Fortement engagés dans une réflexion qui vise à réarmer les élus face à la complexité de leurs missions, ils nous parlent du rôle joué ces derniers mois par celles et ceux sur qui repose, quoi qu’il arrive, la gestion démocratique des territoires.
Entre métropoles, villes moyennes et espaces ruraux, peut-on parler au singulier du rôle de « l’élu local » face à la crise actuelle ?
Manon Loisel : Ces dernières semaines, tous les élus locaux ont fait face aux mêmes problématiques. En zone rouge comme en zone verte, il a fallu gérer la fermeture puis la réouverture des écoles, penser la reconfiguration des espaces publics, assurer le maintien des services publics, mais pas avec les mêmes moyens ! En fonction de la taille de la commune, de la présence d’une ingénierie technique, du degré d’intégration intercommunale, les missions et bien sûr les marges de manœuvre des élus locaux sont très variées.
Nicolas Rio : Contrairement aux élus ruraux qui doivent souvent résoudre directement les problèmes liés au déconfinement, les élus métropolitains peuvent par exemple s’appuyer sur une ingénierie communautaire solide et réactive. En revanche, ils font face à une difficulté de taille : celle d’agir dans des contextes contrastés et de devoir prendre en compte la diversité des situations de leurs habitants. Les métropoles rassemblent à la fois les personnes les plus favorisées et les plus vulnérables, des quartiers d’habitats collectifs sans jardins privatifs et des zones pavillonnaires, ainsi que davantage de ménages d’une personne, tels que des seniors isolés, ou des familles monoparentales. C’est donc face à un patchwork social complexe qu’il a fallu agir.
Au niveau local, que peut-on selon vous être en droit d’attendre en termes de vision à long terme dans la gestion de cette crise, alors que celle-ci se déroule dans une période qui précisément était destinée à renouveler la légitimité politique des exécutifs, pour les six prochaines années ?
Nicolas Rio : C’est un des principaux défis auquel les élus locaux font face. Dans cette crise en cascade, les urgences sont multiples (sanitaire, économique, sociale, écologique…) et situées sur des temporalités distinctes, qu’il faut pouvoir articuler. En se concentrant uniquement sur le court terme, les élus locaux encourent le risque de s’enfermer dans la gestion de crise. Depuis la mi-mars, ils ont été amenés à se focaliser sur l’urgence, en prenant des décisions rapidement, en s’adaptant régulièrement, quitte à revenir parfois sur ce qui avait été annoncé la veille.

+---+

**Consigne:**
Pour chacune des affirmations suivantes, dites par oui ou par non si elle concorde avec l'entretien sur les élus locaux, en citant mot pour mot le passage qui permet de trancher.
(a) Selon Manon Loisel, tous les élus locaux ont affronté la crise avec les mêmes moyens.
(b) Selon Nicolas Rio, les élus métropolitains peuvent compter sur une ingénierie communautaire solide et réactive.
(c) D'après Nicolas Rio, les élus locaux se concentrent sur l'urgence depuis la mi-avril.

**Données enregistrées:**

+---+

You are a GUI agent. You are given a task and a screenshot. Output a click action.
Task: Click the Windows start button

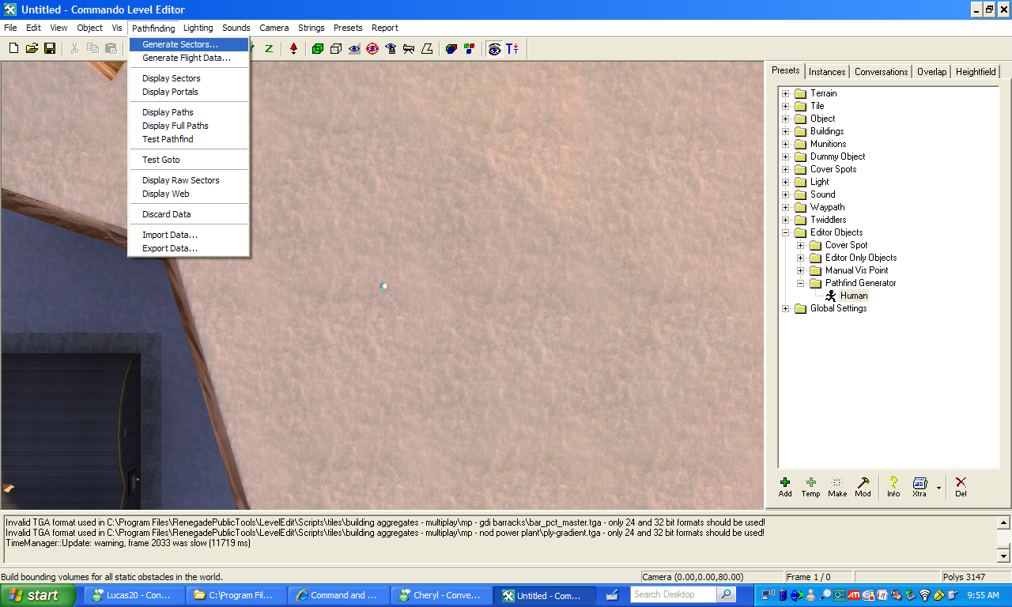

+---+

**Réponse correcte:**
(a) Non : « mais pas avec les mêmes moyens ! »
(b) Oui : « les élus métropolitains peuvent par exemple s’appuyer sur une ingénierie communautaire solide et réactive »
(c) Non : « Depuis la mi-mars, ils ont été amenés à se focaliser sur l’urgence »